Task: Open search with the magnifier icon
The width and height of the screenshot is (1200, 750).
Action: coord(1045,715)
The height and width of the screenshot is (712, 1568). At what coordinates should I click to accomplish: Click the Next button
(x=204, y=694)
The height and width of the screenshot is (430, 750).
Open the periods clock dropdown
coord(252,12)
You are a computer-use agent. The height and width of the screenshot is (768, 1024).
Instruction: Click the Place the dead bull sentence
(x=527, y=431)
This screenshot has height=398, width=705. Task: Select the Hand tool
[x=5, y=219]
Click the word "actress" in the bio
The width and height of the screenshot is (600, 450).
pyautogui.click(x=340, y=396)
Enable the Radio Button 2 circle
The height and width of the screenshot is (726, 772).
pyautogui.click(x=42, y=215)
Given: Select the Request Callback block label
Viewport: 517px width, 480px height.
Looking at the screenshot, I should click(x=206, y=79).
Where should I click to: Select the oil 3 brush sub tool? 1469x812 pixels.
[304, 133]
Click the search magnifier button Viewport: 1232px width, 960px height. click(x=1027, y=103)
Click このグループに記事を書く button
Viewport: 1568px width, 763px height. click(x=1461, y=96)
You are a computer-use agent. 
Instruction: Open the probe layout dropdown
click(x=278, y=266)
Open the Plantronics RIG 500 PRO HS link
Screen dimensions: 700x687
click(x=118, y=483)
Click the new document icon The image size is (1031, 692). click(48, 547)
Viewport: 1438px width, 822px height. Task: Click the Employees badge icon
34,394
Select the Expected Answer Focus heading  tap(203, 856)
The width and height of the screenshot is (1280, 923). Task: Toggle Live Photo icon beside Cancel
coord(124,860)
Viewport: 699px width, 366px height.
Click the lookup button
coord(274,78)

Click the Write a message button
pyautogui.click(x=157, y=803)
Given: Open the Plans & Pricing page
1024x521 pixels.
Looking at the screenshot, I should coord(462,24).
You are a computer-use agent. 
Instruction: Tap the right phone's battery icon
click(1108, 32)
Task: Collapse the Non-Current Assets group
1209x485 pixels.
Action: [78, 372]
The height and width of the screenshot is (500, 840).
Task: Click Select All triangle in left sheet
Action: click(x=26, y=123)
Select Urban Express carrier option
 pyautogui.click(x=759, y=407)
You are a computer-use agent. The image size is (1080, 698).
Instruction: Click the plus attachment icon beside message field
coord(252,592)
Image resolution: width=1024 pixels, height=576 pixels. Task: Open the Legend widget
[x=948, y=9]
◆ ◆ ◆
> _GIVEN EXERCISE_
Write everything in the data above, from the line containing "Image resolution: width=1024" down to the end, as a JSON list of strings with one string per line and blank lines omitted.

> _WRITTEN REPLY_
[
  "Image resolution: width=1024 pixels, height=576 pixels. Task: Open the Legend widget",
  "[x=948, y=9]"
]